**SET PROBLEM A**
Answer these from the SURBL implementation guidelines:
(i) What lookup result represents inclusion in a SURBL list?
(ii) As what name is http://1.2.3.4/ checked?
(iii) What should the code not do on the domains?
**SET PROBLEM B**
Reproduce word for word the part of the SURBL implementation guidelines starting at "I'm adding a" and ending at "a non-trivial problem.)".

**DOCUMENT EXCERPT**
'''

I'm adding a very brief section to the Quick Start of the SURBL site:
Implementation guidelines
Here are some very brief instructions for folks writing software to use SURBL lists: You code should:
- Extract URIs from message bodies
- (Extraction of URIs from message bodies should ideally
include full resolution of redirections into the final target domain name. This can be a non-trivial problem.)
- Extract base (registrar) domains from those URIs
- Not do name resolution on the domains
- Look up the domain name in the SURBL by prepending it to
the name of the SURBL, e.g., domainundertest.com.sc.surbl.org then doing Address record DNS resolution. A non-result indicates lack of inclusion in the list. A result of 127.0.0.2 represents inclusion.
- Handle numeric IPs in URIs similarly, but reverse the
octet ordering before comparison against the RBL. This is standard practice for RBLs. For example, http://1.2.3.4/ is checked as 4.3.2.1.sc.surbl.org
SURBL lists unusually have both names and numbers in the same list. For example, 2.0.0.127 and example.com and similar actual spam domains and addresses are both in all SURBL lists. Numbered addresses in SURBLs are to have occurred as numbers in spams.
Can anyone think of any additions, corrections, or suggestions before I announce it more broadly?
Jeff C.

'''

**INFORMATION SUPPLIED**
'''

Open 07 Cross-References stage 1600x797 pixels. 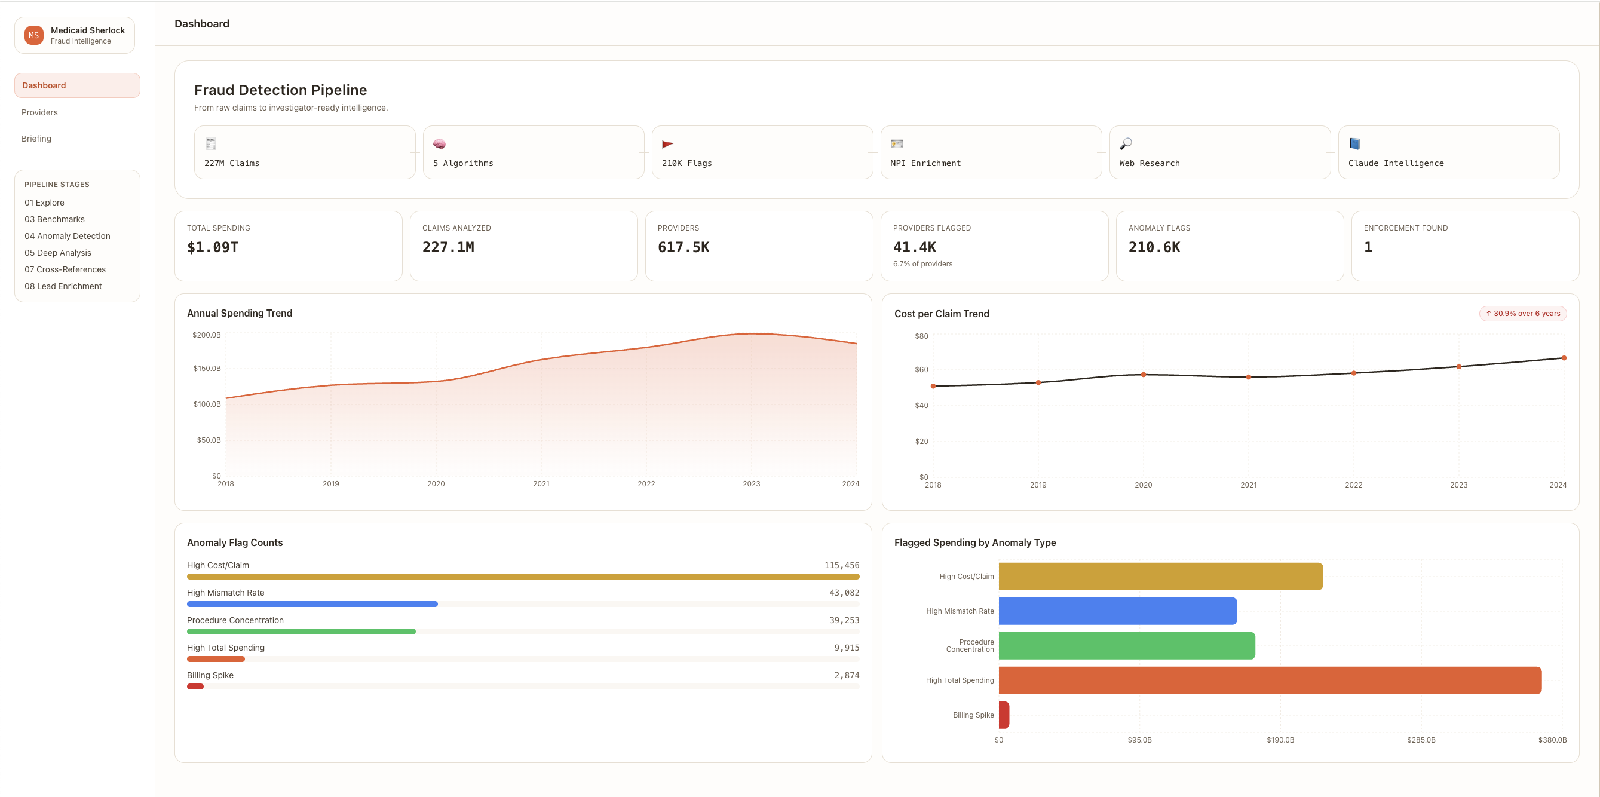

'''

**WORKED SOLUTION A**
(i) 127.0.0.2
(ii) 4.3.2.1.sc.surbl.org
(iii) Name resolution

**WORKED SOLUTION B**
I'm adding a very brief section to the Quick Start of the SURBL site:
Implementation guidelines
Here are some very brief instructions for folks writing software to use SURBL lists: You code should:
- Extract URIs from message bodies
- (Extraction of URIs from message bodies should ideally
include full resolution of redirections into the final target domain name. This can be a non-trivial problem.)